Hendricks described the upcoming session as a “touch and feel” bullpen. He’s expecting the workload to be light, and he doubts he’ll get a chance to throw every pitch. Still, this is a long-awaited part of the process, which is nearing sixth months since his shut-down became official.
The long wait also came with a moving target date for him to start his throwing program. It wasn’t until Dec. 1 that it officially began, as he continued to focus on the mechanical tweaks that he hopes will keep him healthy and get him back to pitching at a high level. Now, he estimates he’s about a month behind where he would be in a normal year for him.
That’s what makes this feel a little sweeter. If he can get through this next step with no issues, that’s just another box he can check off the list for a return date that once felt so far away.
“I feel really happy with where I’m at,” Hendricks said. “All the video I’m seeing on myself, too, made some good changes mechanically.
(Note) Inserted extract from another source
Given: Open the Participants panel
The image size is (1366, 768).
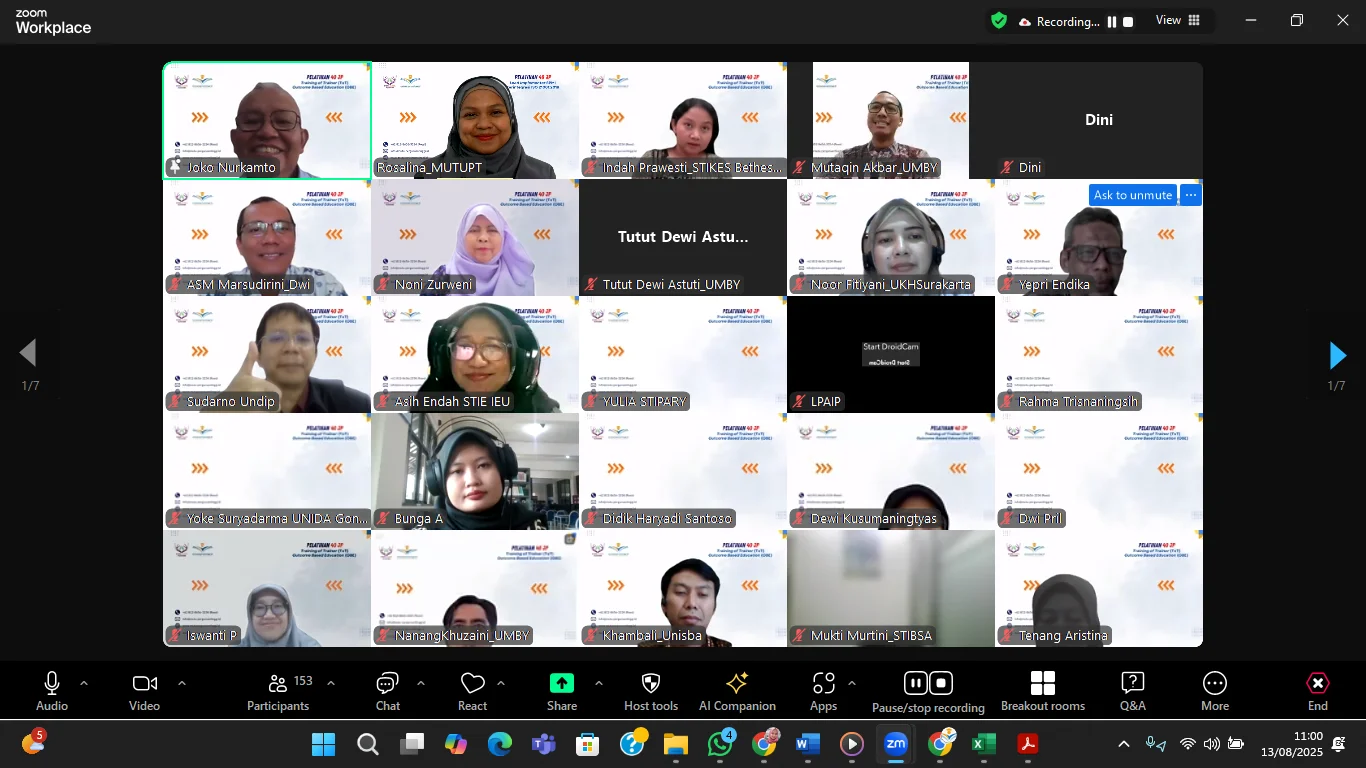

I’m just curious to see where we’re at when we touch the mound and make that next step.”
Again, it won’t be a full-go bullpen for him on Friday. That just comes with progressing through the program at the right pace. Hendricks expects to need a couple of those “touch-and-feel” bullpens to begin, and he hopes that he can throw a “real” bullpen the third or fourth time out.
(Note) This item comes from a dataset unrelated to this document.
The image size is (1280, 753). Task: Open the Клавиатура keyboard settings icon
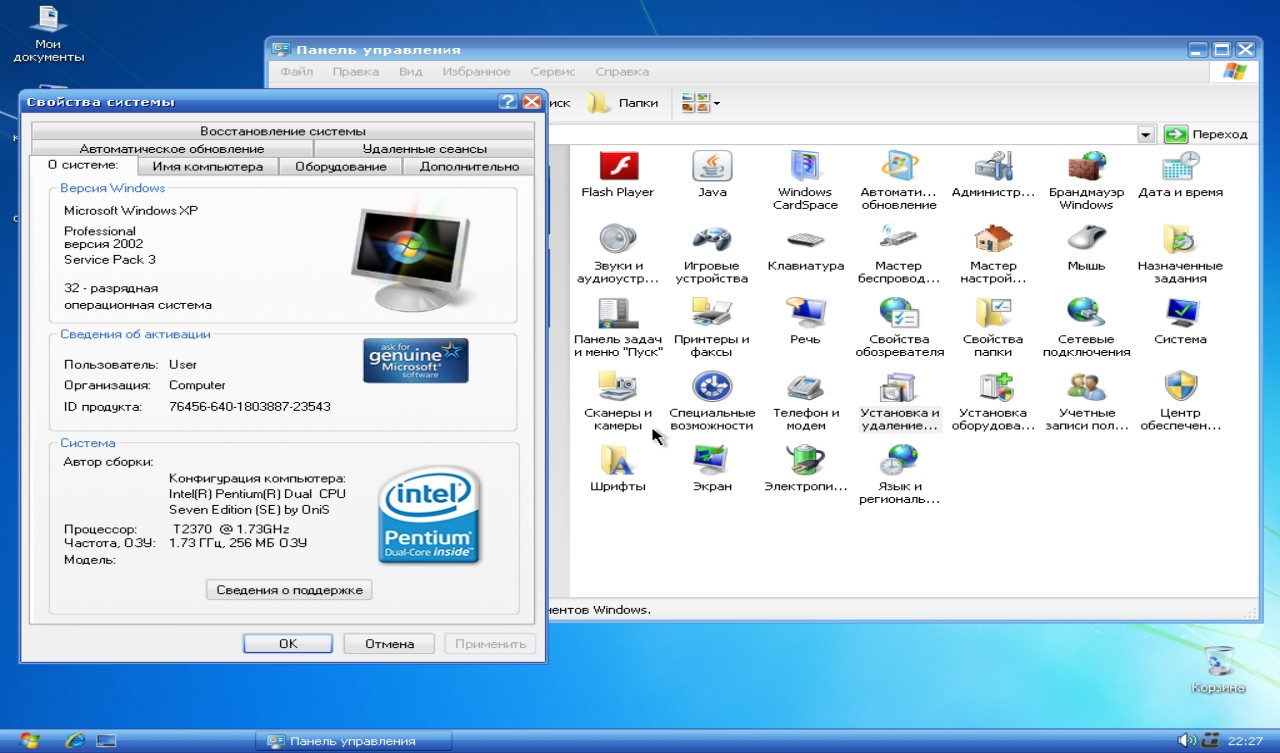[x=805, y=241]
“Every step for him is just rewarding and builds more confidence for him,” Cubs manager David Ross said. “That’s the main thing I worry about. We want to build it the right way.”
If all goes according to plan, Hendricks didn’t rule out potentially appearing in a game late in spring training. Perhaps pitching in live batting practice is more likely, but either way, that’s another step for Hendricks to look forward to on his road back. As close as that might feel, he didn’t take his time going through this process just to screw it up at the end.
And even when he does finally get to the point where’s ready to suit up again, he doesn’t want to think too much about how things will play out.
“I’m not trying to put those expectations on it,” Hendricks said. “I want to prove to myself, obviously. I’m a competitive guy, so I have something to prove obviously to myself, No. 1. That’s where it starts. I want to be a great teammate, so I just want to be here and be a part of this group I know we’ve put together. I know where we can go, so I just want to be out there again every fifth day being that consistent guy, giving my team a chance to win and so they can rely on me. That’s really what I take pride in and that’s what I want to get back to.”
When that will happen remains to be seen. But the Cubs still have complete confidence that Hendricks is going to do what he has to do to get there.
“I have no doubt about Kyle,” Ross said. “He’s one of those guys that I don’t have to talk to a whole lot. I know he’s working hard. I know he doesn’t need much. He’s got his routine, he knows what he wants to do. I check in with him probably the least amount of anybody on the team, because I know he’s right where it needs to be.”